[Pixel coordinate grounding data]
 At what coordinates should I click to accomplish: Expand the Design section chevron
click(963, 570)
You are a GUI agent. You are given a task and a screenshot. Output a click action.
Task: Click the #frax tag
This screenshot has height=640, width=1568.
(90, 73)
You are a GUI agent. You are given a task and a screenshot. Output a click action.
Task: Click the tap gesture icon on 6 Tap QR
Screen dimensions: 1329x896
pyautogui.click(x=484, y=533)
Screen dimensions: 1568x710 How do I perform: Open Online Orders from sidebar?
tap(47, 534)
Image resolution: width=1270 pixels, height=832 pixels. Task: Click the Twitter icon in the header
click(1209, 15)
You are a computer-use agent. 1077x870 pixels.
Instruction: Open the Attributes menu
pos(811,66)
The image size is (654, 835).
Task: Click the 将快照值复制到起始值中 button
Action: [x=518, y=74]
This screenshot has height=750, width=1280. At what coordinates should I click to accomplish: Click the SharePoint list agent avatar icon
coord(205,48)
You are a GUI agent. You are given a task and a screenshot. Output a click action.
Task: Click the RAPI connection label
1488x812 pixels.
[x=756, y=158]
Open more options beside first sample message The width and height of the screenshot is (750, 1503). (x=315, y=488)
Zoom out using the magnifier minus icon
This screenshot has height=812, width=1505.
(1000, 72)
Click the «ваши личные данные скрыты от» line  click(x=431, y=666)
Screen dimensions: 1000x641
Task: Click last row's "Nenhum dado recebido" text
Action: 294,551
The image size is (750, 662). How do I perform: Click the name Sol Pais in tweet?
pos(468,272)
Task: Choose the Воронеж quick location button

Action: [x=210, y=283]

*Exercise*. Every line from the one containing "This screenshot has height=750, width=1280." through the last line of the entries above must be output exactly. Leave the rest out.

*Result of the exercise*.
This screenshot has height=750, width=1280. At what coordinates should I click to accomplish: Click the SharePoint list agent avatar icon
coord(205,48)
You are a GUI agent. You are given a task and a screenshot. Output a click action.
Task: Click the RAPI connection label
1488x812 pixels.
[x=756, y=158]
Open more options beside first sample message The width and height of the screenshot is (750, 1503). (x=315, y=488)
Zoom out using the magnifier minus icon
This screenshot has height=812, width=1505.
(1000, 72)
Click the «ваши личные данные скрыты от» line  click(x=431, y=666)
Screen dimensions: 1000x641
Task: Click last row's "Nenhum dado recebido" text
Action: 294,551
The image size is (750, 662). How do I perform: Click the name Sol Pais in tweet?
pos(468,272)
Task: Choose the Воронеж quick location button

Action: [x=210, y=283]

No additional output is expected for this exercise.